··· Information provided ···

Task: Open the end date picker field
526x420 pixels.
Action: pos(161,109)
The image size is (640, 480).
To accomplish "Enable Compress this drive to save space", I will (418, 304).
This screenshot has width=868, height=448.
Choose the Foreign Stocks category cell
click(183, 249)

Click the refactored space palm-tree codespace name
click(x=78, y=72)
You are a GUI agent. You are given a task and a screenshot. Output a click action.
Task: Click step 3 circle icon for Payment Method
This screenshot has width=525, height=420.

···
··· Information provided ···

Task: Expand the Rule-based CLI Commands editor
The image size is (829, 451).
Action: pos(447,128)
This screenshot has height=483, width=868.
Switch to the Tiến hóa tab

···
··· Information provided ···

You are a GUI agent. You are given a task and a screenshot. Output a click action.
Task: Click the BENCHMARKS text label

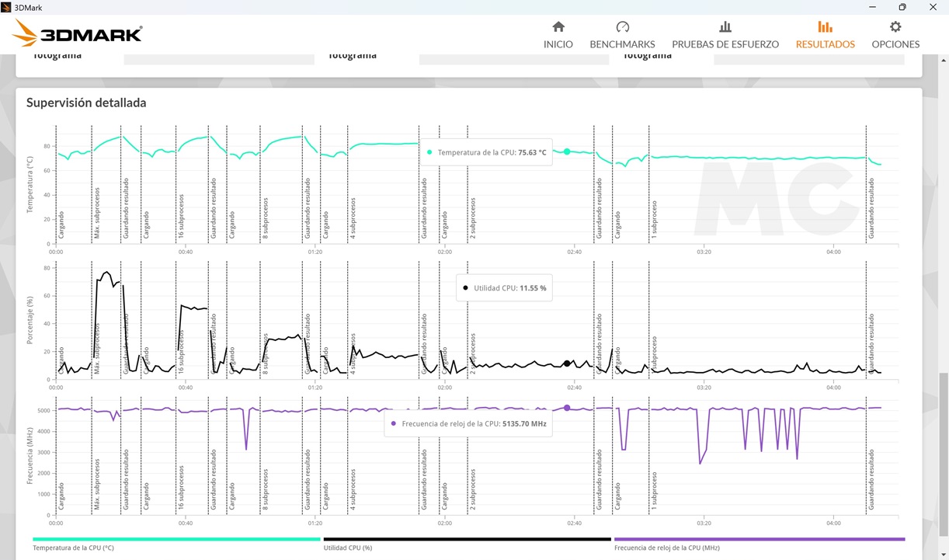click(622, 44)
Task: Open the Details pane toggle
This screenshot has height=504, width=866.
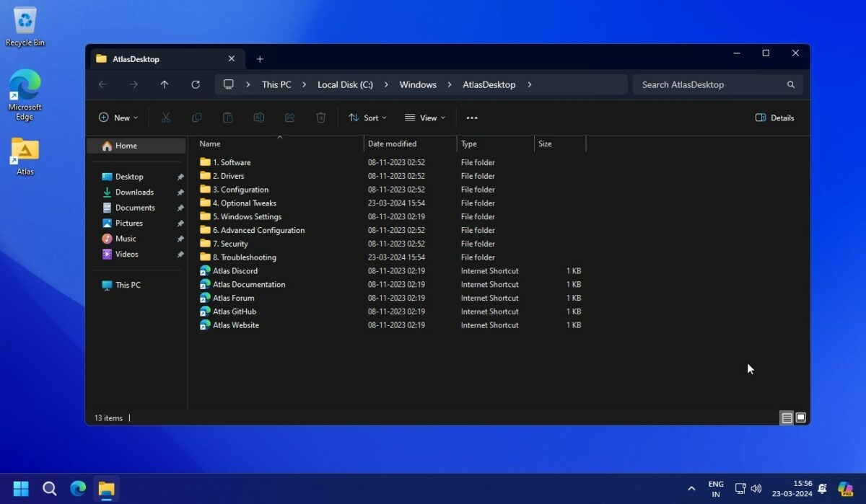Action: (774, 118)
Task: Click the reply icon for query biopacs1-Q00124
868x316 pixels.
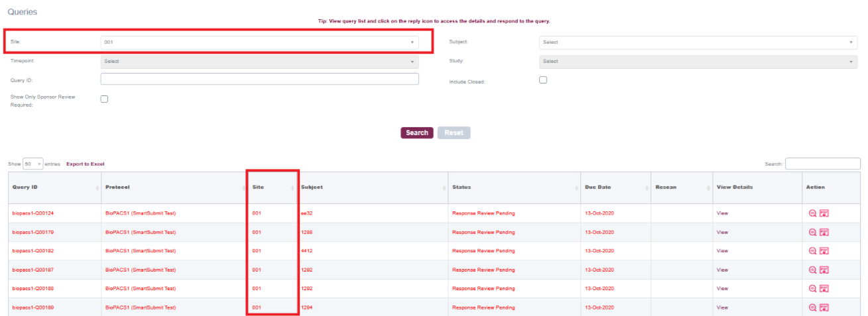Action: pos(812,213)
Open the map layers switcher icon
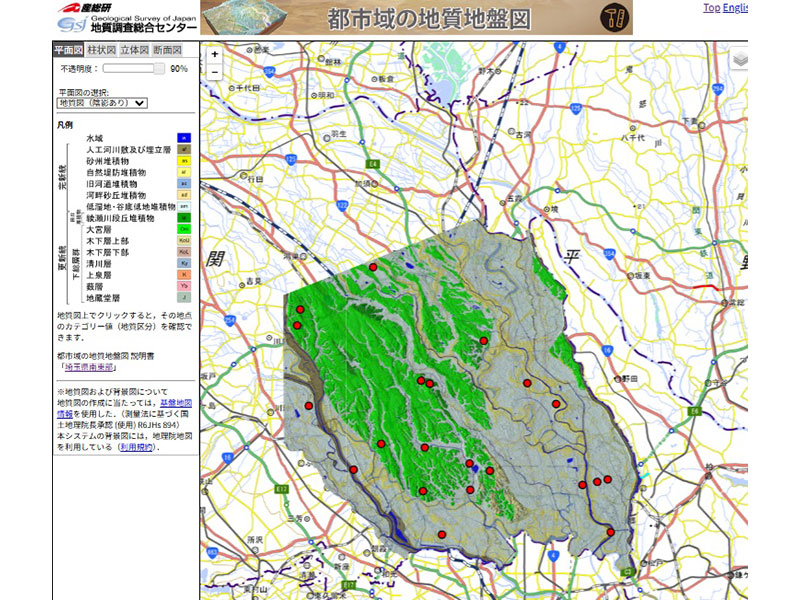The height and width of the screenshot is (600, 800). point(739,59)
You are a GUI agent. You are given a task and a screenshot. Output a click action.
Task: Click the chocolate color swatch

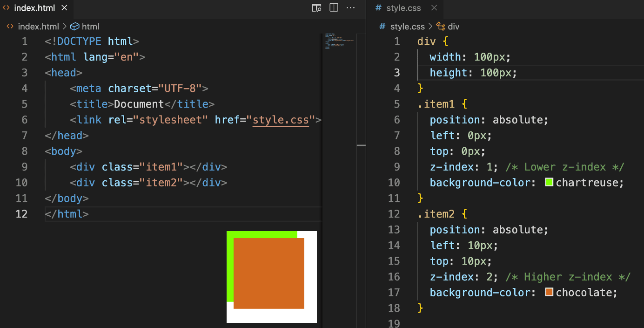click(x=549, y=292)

···

→ **Task prompt**: Reproduce verbatim the lines above, from the line with "This screenshot has width=868, height=448." through the line with "This screenshot has width=525, height=420.".

→ **Reply to the exercise**:
This screenshot has width=868, height=448.
Choose the Foreign Stocks category cell
click(183, 249)

Click the refactored space palm-tree codespace name
click(x=78, y=72)
You are a GUI agent. You are given a task and a screenshot. Output a click action.
Task: Click step 3 circle icon for Payment Method
This screenshot has width=525, height=420.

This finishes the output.